Il pericolo è che si arrivi ad una guerra infinita.

Conclusioni

Gran parte dell’opinione pubblica dei paesi ricchi vive oggi la globalizzazione come una minaccia alla propria sicurezza. Ciò porta allo sviluppo di movimenti xenofobi e razzisti e ad una guerra contro il diverso. Tuttavia la guerra odierna si trasforma sempre di più in uno sterminio di massa a danno di popolazioni inermi. Si potrebbe pensare tuttavia che i continui richiami ai valori religiosi occidentali e alla lotta del Bene contro il Male servano solo a mascherare i veri interessi in gioco: interessi economici e politici che non tollerano alcun limite né controllo.
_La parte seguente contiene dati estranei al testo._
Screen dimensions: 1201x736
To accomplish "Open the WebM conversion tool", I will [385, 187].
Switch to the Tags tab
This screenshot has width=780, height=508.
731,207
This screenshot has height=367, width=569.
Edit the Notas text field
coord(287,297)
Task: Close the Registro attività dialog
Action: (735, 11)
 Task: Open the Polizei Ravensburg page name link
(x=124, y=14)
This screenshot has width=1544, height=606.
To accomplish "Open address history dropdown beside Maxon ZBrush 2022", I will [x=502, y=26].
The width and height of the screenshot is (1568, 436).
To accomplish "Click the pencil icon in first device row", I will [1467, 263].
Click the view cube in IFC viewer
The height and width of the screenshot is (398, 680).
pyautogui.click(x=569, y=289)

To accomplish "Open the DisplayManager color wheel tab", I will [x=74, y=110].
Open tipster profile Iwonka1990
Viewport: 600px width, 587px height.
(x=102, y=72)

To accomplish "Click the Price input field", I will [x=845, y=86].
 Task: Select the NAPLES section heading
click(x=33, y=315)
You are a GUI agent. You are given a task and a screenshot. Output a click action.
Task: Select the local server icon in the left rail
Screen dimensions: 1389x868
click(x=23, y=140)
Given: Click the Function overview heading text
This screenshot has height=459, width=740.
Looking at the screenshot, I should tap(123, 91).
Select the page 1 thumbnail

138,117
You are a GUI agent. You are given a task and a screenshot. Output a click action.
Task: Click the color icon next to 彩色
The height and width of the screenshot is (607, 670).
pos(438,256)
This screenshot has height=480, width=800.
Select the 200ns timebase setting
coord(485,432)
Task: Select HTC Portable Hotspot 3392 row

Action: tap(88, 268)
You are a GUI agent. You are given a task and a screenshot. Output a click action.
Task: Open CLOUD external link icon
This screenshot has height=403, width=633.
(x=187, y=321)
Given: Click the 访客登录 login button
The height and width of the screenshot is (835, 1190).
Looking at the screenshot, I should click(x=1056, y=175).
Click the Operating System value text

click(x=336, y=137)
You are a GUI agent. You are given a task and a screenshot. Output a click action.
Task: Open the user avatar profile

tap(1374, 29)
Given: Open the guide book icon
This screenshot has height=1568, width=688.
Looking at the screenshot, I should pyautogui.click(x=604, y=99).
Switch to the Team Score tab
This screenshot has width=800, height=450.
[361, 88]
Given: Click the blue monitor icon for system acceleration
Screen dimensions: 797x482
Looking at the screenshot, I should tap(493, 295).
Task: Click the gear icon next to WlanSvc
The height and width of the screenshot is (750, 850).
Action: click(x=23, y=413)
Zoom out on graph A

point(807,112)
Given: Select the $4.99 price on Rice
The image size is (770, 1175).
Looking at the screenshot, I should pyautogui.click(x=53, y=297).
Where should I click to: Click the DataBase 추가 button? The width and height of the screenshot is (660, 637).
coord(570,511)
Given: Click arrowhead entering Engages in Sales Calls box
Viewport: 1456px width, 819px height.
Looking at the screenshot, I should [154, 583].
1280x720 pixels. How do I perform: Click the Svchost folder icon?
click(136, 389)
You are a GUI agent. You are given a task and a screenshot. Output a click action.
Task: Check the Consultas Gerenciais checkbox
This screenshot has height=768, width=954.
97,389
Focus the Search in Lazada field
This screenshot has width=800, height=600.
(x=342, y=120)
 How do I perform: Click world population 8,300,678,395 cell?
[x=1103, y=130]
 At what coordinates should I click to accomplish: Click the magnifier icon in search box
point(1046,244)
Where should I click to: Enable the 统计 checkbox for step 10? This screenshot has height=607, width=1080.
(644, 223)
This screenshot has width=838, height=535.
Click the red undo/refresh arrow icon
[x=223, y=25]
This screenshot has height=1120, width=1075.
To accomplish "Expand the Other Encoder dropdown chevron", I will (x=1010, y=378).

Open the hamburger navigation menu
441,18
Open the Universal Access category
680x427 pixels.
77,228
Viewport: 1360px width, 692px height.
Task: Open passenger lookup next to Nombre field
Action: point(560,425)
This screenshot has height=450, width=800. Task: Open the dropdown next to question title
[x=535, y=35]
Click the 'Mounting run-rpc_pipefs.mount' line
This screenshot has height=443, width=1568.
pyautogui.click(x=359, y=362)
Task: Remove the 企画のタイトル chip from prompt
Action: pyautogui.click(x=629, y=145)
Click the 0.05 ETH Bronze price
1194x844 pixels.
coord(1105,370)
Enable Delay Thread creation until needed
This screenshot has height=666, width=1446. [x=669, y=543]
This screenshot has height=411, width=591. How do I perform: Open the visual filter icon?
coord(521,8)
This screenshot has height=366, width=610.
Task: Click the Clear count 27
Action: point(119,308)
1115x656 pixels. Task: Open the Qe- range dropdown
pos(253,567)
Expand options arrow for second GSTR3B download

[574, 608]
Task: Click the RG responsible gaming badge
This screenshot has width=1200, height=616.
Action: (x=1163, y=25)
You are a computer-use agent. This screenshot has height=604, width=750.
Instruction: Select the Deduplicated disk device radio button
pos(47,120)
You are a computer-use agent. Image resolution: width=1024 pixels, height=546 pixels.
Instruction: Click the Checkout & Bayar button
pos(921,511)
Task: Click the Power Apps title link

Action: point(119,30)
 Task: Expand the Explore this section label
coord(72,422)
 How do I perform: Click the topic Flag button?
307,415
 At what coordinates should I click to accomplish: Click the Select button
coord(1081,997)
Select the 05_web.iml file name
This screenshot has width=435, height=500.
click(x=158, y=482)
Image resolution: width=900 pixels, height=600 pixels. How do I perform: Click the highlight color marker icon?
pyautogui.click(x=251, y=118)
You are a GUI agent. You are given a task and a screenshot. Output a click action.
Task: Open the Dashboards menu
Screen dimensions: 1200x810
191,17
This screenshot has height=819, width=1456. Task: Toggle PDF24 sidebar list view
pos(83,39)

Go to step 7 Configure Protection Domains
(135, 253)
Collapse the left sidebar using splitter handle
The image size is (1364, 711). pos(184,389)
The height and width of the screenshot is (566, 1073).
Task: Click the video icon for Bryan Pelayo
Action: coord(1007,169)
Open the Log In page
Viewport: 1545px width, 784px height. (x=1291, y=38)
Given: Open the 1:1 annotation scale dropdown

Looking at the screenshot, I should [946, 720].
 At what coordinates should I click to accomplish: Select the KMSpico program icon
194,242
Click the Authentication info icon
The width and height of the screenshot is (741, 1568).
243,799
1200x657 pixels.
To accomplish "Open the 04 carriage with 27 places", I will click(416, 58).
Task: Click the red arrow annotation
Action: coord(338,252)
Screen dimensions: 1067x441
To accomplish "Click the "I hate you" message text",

Di fronte a tali processi dunque, ancora di più si manifesta la necessità di ristabilire l’iniziale asimmetria tra diritto e crimine, tra imputati e nemici. “La ragione giuridica che sta alla base dello stato di diritto non deve e non può conoscere nemici e amici, ma solo colpevoli e innocenti” sostiene Ferrajoli. A tale conclusione giunge anche Zumpani il quale afferma: “L’unico modello perseguibile è quello di una democrazia culturale giuridica basata sulla dogmatica penale “illuministica”, che accolga la concezione di soggetti innocenti e soggetti colpevoli, lontana da una Costituzione globale di diritti umani flessibili e funzionale ad una ragion di stato superiore e assoluta.” 

Contrapporre al terrorismo la ragione e il diritto è essenziale non solo per la salvaguardia dei principi del giusto processo, ma anche per il futuro della democrazia.